Tales, not stories, is how he thought of them: ‘It is my feeling that the closer the modern short story conforms to that ancient tradition of being spoken to you, rather than being read at you, the more acceptable it becomes.’ It’s no coincidence that his rare forays into an urban middle-class setting are unconvincing; unless his characters are speaking in rural dialect, with a keen attentiveness to the natural world, they sound off key. Yet his taste in fiction was the opposite of folksy. Sterne, Joyce, James and Dostoevsky were among his heroes; he had no time for Kipling or Walter Scott. And while largely avoiding the self-referential, he let his hair down in ‘My Hundredth Tale’, in which a writer living alone in a forest looks back on his life (the child labour, the running, the books, the love affairs).

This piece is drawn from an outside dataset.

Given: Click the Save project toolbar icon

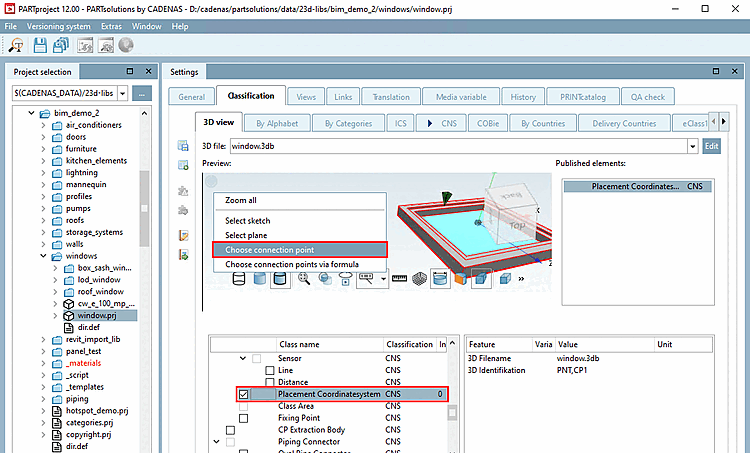Looking at the screenshot, I should tap(40, 45).
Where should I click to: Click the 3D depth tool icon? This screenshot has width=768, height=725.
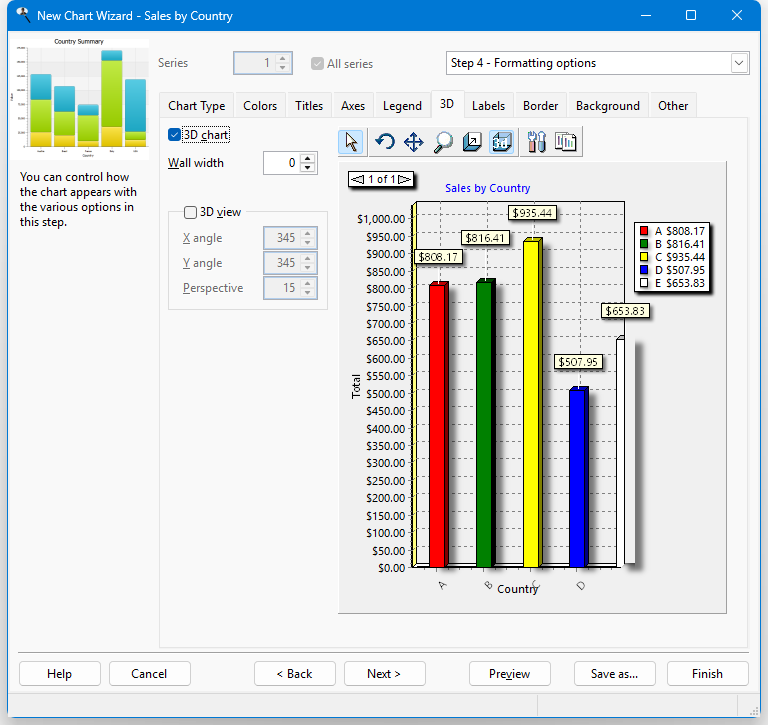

Neither Banks nor Lessing include it in their selections, which differ a good deal from each other: of his fifteen stories and her nineteen, only five coincide. The disparity indicates the difficulty of representing Coppard, who published fifteen collections and whose only sure-fire anthology pieces were ‘The Higgler’ and ‘Dusky Ruth’. Still, Banks puts the emphasis where it deserves to be: not on the faery diversions or the traces of Coppard’s allegiances as a socialist and atheist, but on relations between the sexes, with the men generally coming across as weak, witless, dishonest, exploitative and self-preoccupied. Lessing thought Coppard the polar opposite of such characters, ‘the most lovable of people’, someone who didn’t believe in tragedy. But he’s fascinated by how men mess up, for themselves and others. And in this they’re both him and not-him, fictively acting out ‘episodes in my life’ which, as he wrote in his memoirs, ‘not even the prospect of an eternity of hellfire would induce me to reveal’.